3] mailinfo: refactor commit message processing

Junio C Hamano Fri, 16 Sep 2016 12:13:37 -0700

Jonathan Tan <jonathanta...@google.com> writes:

> Within the processing of the commit message, check for a scissors line
> or a patchbreak line first (before checking for in-body headers) so that
> a subsequent patch modifying the processing of in-body headers would not
> cause a scissors line or patchbreak line to be misidentified.
>
> If a line could be both an in-body header and a scissors line (for
> example, "From: -- >8 --"), this is considered a fatal error
> (previously, it would be interpreted as an in-body header).

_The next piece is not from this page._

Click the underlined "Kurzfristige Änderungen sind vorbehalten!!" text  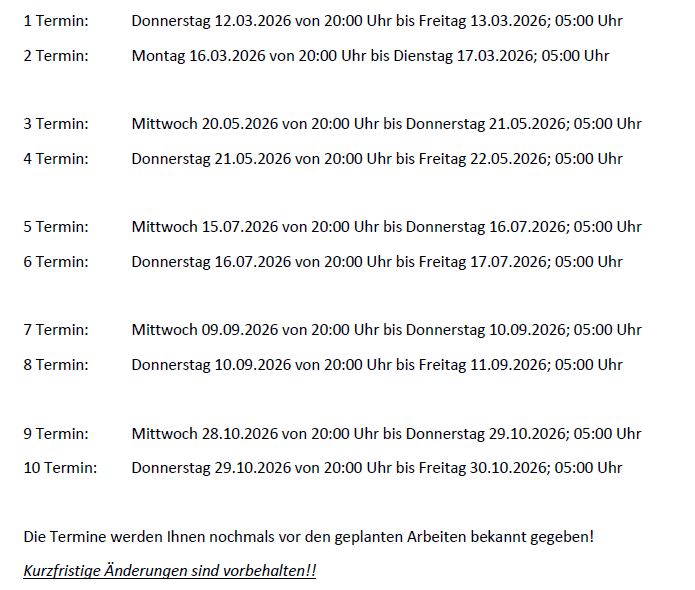(x=170, y=570)
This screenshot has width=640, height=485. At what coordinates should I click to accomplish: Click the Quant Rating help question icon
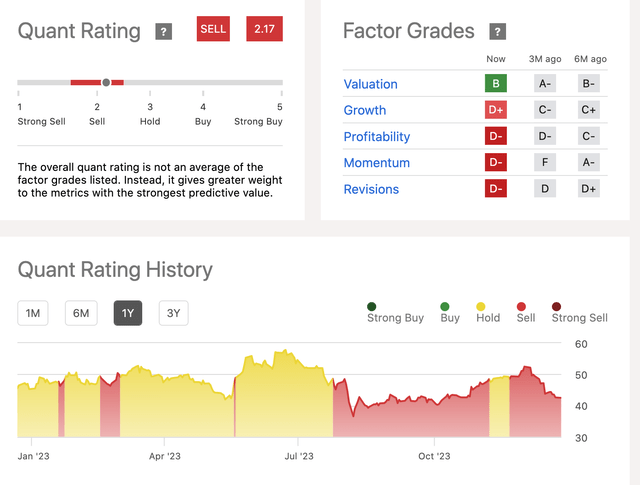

The scissors line is designed to allow garbage other than scissors
and perforation marks to be on the same line, i.e.

        /*
         * The mark must be at least 8 bytes long (e.g. "-- >8 --").
         * Even though there can be arbitrary cruft on the same line
         * (e.g. "cut here"), in order to avoid misidentification, the
         * perforation must occupy more than a third of the visible
         * width of the line, and dashes and scissors must occupy more
         * than half of the perforation.
         */

Even though it is not likely for people to do so, it would probably
be nicer if we can treat

        From: -- >8 -- cut -- >8 -- >8 -- here -- >8 --

as a scissors line instead of making it a fatal error, by treating
that "From:" as just a random garbage.

But this is a minor point.  It is not worth to make it work like so
if the resulting code will become messier.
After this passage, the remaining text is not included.